Immunotherapeutic target identification

Defining the cell surface landscape (surfaceome) of diagnostic and relapsed neuroblastoma

Surfaceome Immunotherapy image

Immunotherapy approaches hold great promise for the treatment and potential cure of childhood and adult malignancies. However, the optimal cell surface proteins to target at diagnosis and relapse remain unknown. With the support of the W.W. Smith Charitable Trust and an Innovation Award from Alex’s Lemonade Stand Foundation (ALSF), we developed an integrative multi-omic approach to identifying and validating cell surface proteins to serve as targets for immunotherapy.  We are comprehensively profiling the cell surface landscape (surfaceome) of neuroblastoma at both diagnosis and relapse. To do this, we are utilizing a combination of human-derived neuroblastoma cell lines, patient derived xenograft models, and frozen tumor samples from patients.
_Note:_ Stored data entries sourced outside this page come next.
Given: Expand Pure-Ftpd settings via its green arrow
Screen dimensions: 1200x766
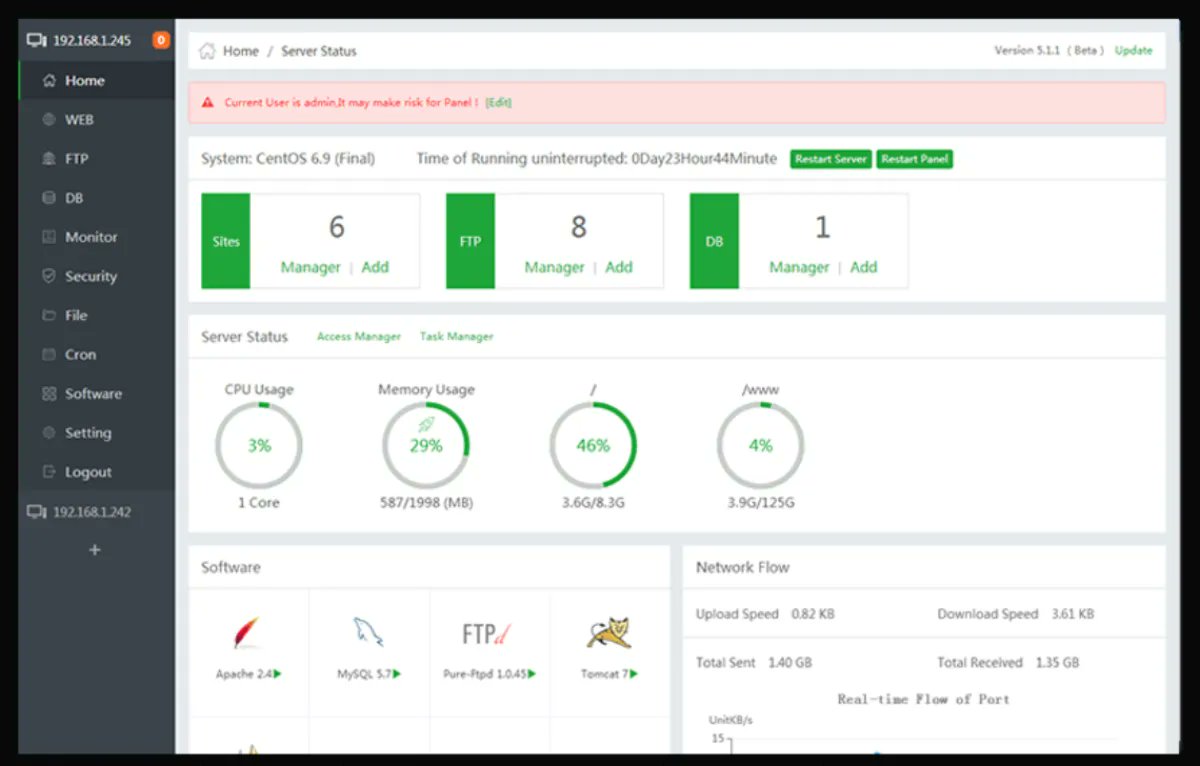Looking at the screenshot, I should coord(532,674).
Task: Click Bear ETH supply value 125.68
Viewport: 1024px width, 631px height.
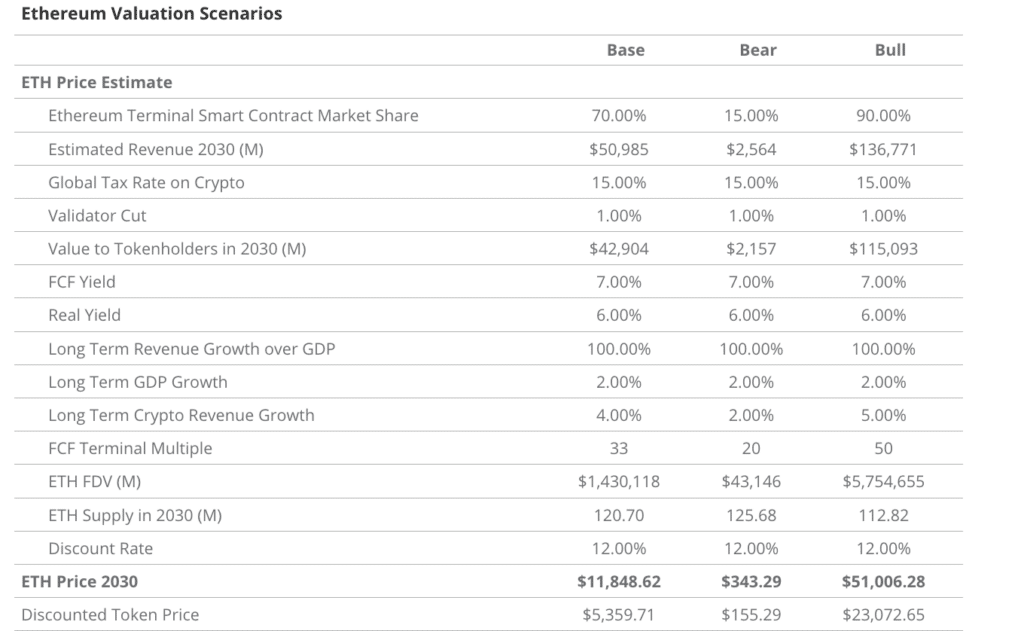Action: tap(751, 515)
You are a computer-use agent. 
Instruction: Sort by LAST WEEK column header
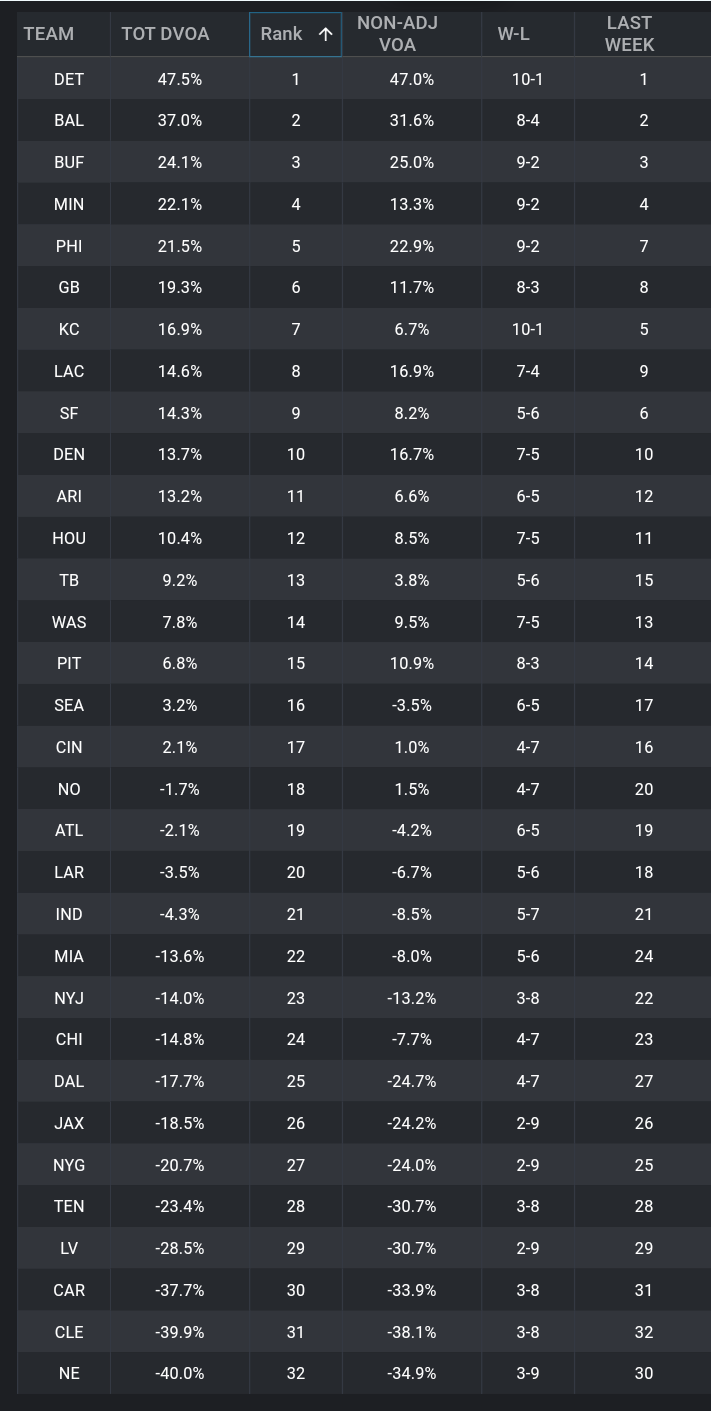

Knowledge of this repertoire of proteins (surfaceome), in combination with extensive normal tissue expression data, will greatly facilitate the identification of new and/or combinatorial immunotherapeutic targets. Our lab is further validating cell surface expression and demonstrating functional relevance of prioritized cell surface candidates. We will deliver (1) the definable landscape of cell surface protein expression (surfaceome) in neuroblastoma, including how these proteins evolve under the selective pressure of chemotherapy, and (2) a high confidence set of validated cell surface proteins to undergo subsequent antibody-based or Chimeric Antigen Receptor (CAR) T-Cell development.  Recently, through a collaborative U54 within the new Pediatric Immunotherapy Discovery and Development Network (PI-DDN), we are extending our multi-omic surfaceome approach to additional high-risk childhood cancers.